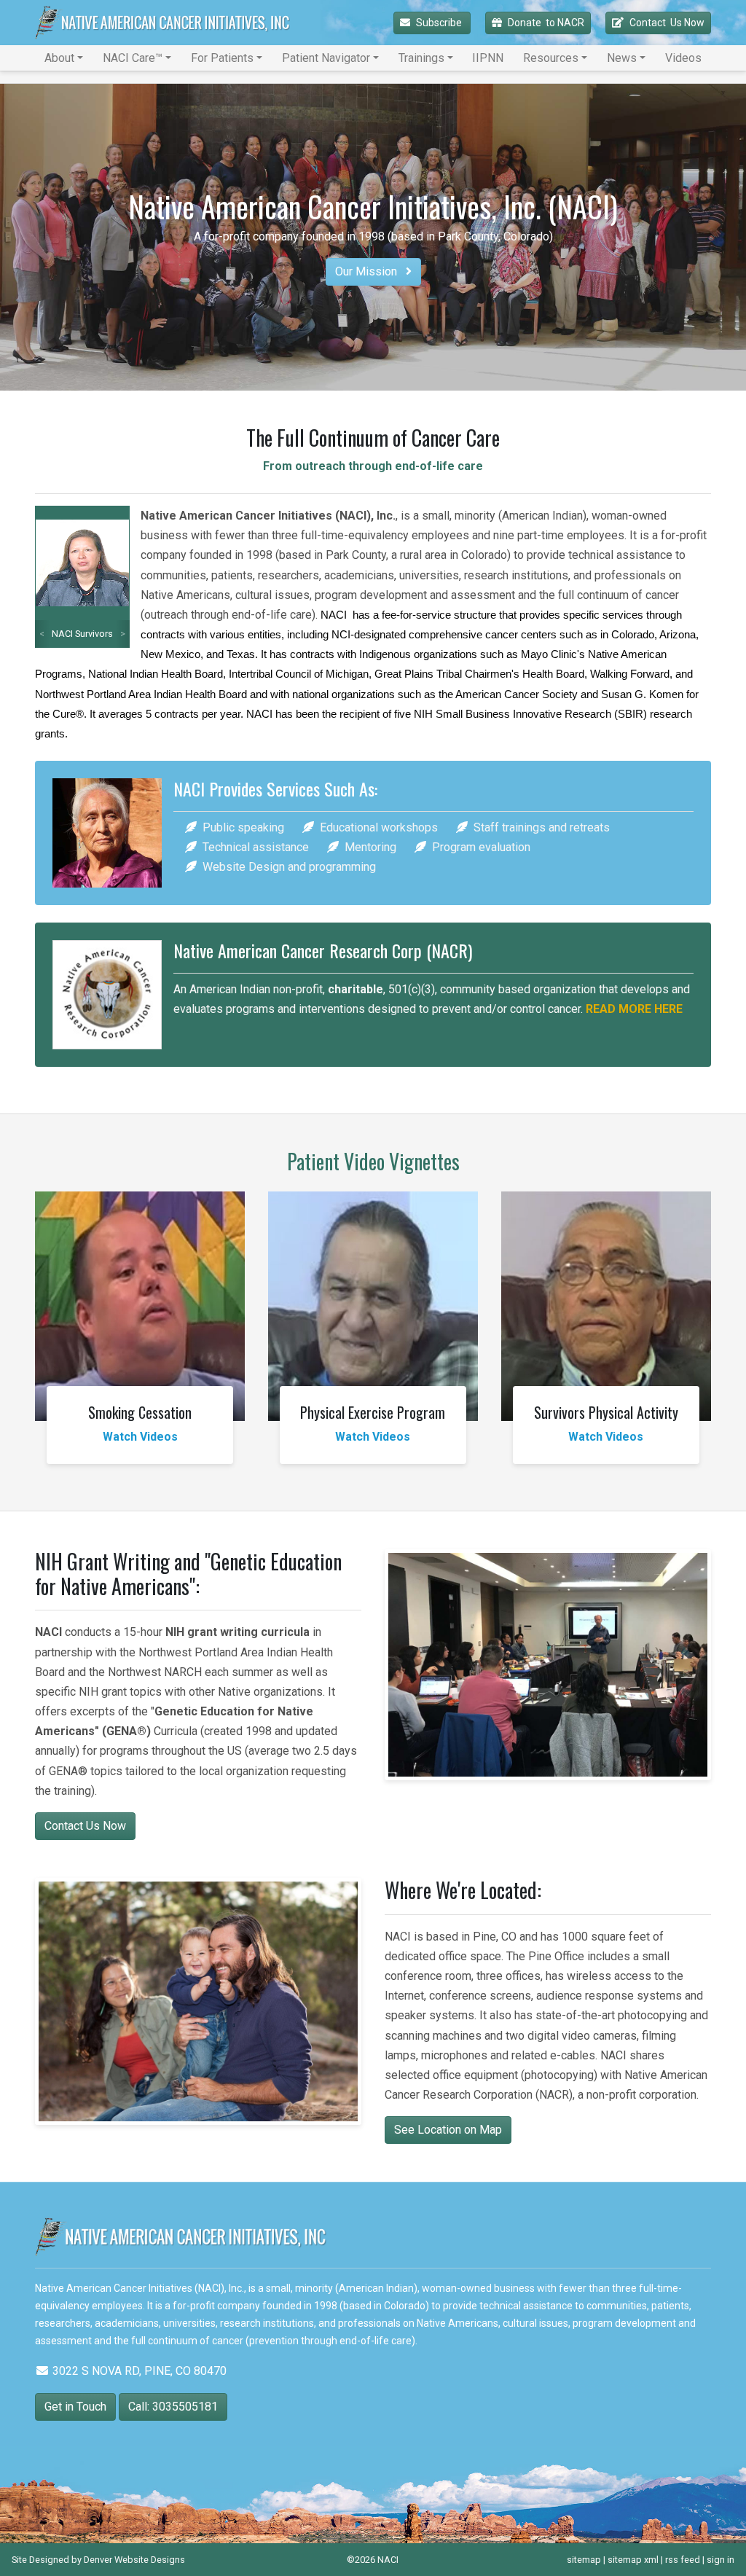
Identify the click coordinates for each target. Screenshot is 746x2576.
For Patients (222, 58)
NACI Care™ (132, 58)
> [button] (122, 633)
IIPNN (487, 58)
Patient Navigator (326, 58)
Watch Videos (140, 1437)
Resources (550, 58)
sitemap (584, 2559)
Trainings (421, 58)
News (622, 58)
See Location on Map (448, 2130)
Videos (683, 58)
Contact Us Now (85, 1826)
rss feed (682, 2559)
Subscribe (440, 22)
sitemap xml (633, 2559)
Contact (666, 22)
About (59, 58)
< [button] (41, 633)
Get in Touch (75, 2406)
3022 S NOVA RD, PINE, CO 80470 (138, 2371)
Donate (546, 22)
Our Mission (367, 271)
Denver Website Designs (134, 2559)
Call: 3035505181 (173, 2406)
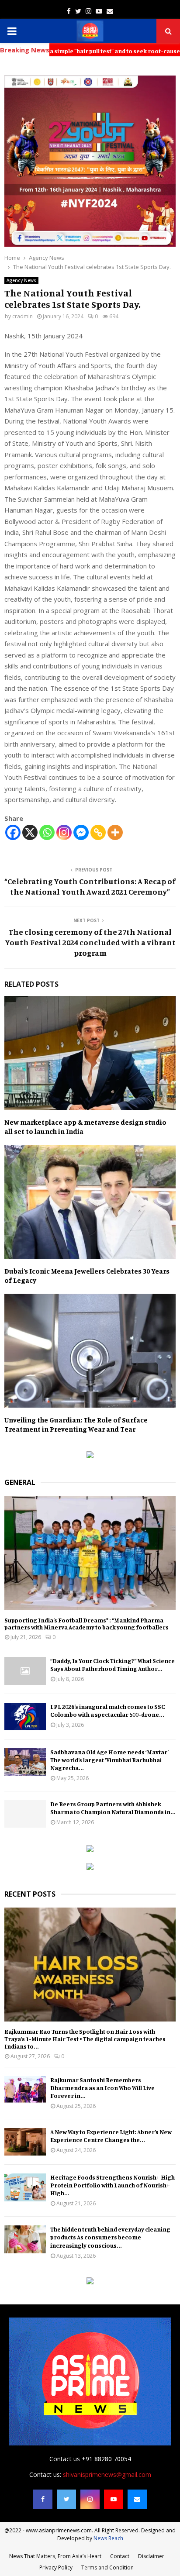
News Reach (108, 2538)
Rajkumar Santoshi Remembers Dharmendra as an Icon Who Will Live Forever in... (102, 2087)
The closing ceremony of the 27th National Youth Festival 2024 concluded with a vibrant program (90, 942)
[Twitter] (66, 2499)
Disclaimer (151, 2556)
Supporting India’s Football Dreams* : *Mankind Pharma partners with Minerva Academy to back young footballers (86, 1623)
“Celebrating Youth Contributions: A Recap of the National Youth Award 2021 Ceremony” (90, 886)
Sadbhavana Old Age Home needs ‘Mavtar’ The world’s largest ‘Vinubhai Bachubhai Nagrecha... (109, 1759)
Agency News (21, 280)
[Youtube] (113, 2499)
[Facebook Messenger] (81, 832)
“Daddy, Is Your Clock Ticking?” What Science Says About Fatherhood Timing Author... (112, 1664)
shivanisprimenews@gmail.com (107, 2474)
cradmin (22, 316)
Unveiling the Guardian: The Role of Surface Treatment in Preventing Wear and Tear (76, 1424)
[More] (115, 832)
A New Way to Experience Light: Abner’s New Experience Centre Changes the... (111, 2135)
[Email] (137, 2499)
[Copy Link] (98, 832)
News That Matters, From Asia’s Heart (55, 2556)
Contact (119, 2556)
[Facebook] (13, 832)
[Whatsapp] (47, 832)
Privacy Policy (56, 2567)
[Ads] (90, 1455)
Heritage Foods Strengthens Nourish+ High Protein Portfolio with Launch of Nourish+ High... (112, 2185)
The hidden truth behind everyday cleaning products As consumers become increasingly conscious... (110, 2237)
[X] (30, 832)
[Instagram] (64, 832)
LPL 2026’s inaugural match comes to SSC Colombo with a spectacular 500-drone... (107, 1710)
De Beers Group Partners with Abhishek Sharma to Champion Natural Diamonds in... (113, 1807)
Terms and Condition (107, 2567)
══════════
YOUR ASSIGNMENT: Word for word, return the material above, but drop the pictures.

REPLY:
Identify the click coordinates for each target. Screenshot is 746x2576.
For Patients (222, 58)
NACI Care™ (132, 58)
> [button] (122, 633)
IIPNN (487, 58)
Patient Navigator (326, 58)
Watch Videos (140, 1437)
Resources (550, 58)
sitemap (584, 2559)
Trainings (421, 58)
News (622, 58)
See Location on Map (448, 2130)
Videos (683, 58)
Contact Us Now (85, 1826)
rss feed (682, 2559)
Subscribe (440, 22)
sitemap xml (633, 2559)
Contact (666, 22)
About (59, 58)
< [button] (41, 633)
Get in Touch (75, 2406)
3022 S NOVA RD, PINE, CO 80470 (138, 2371)
Donate (546, 22)
Our Mission (367, 271)
Denver Website Designs (134, 2559)
Call: 3035505181 (173, 2406)
News Reach (108, 2538)
Rajkumar Santoshi Remembers Dharmendra as an Icon Who Will Live Forever in... (102, 2087)
The closing ceremony of the 27th National Youth Festival 2024 concluded with a vibrant program (90, 942)
[Twitter] (66, 2499)
Disclaimer (151, 2556)
Supporting India’s Football Dreams* : *Mankind Pharma partners with Minerva Academy to back young footballers (86, 1623)
“Celebrating Youth Contributions: A Recap of the National Youth Award 2021 Ceremony” (90, 886)
Sadbhavana Old Age Home needs ‘Mavtar’ The world’s largest ‘Vinubhai Bachubhai Nagrecha... (109, 1759)
Agency News (21, 280)
[Youtube] (113, 2499)
[Facebook Messenger] (81, 832)
“Daddy, Is Your Clock Ticking?” What Science Says About Fatherhood Timing Author... (112, 1664)
shivanisprimenews@gmail.com (107, 2474)
cradmin (22, 316)
Unveiling the Guardian: The Role of Surface Treatment in Preventing Wear and Tear (76, 1424)
[More] (115, 832)
A New Way to Experience Light: Abner’s New Experience Centre Changes the... (111, 2135)
[Email] (137, 2499)
[Copy Link] (98, 832)
News That Matters, From Asia’s Heart (55, 2556)
Contact (119, 2556)
[Facebook] (13, 832)
[Whatsapp] (47, 832)
Privacy Policy (56, 2567)
[Ads] (90, 1455)
Heritage Foods Strengthens Nourish+ High Protein Portfolio with Launch of Nourish+ High... (112, 2185)
The hidden truth behind everyday cleaning products As consumers become increasingly conscious... (110, 2237)
[X] (30, 832)
[Instagram] (64, 832)
LPL 2026’s inaugural match comes to SSC Colombo with a spectacular 500-drone... (107, 1710)
De Beers Group Partners with Abhishek Sharma to Champion Natural Diamonds in... (113, 1807)
Terms and Condition (107, 2567)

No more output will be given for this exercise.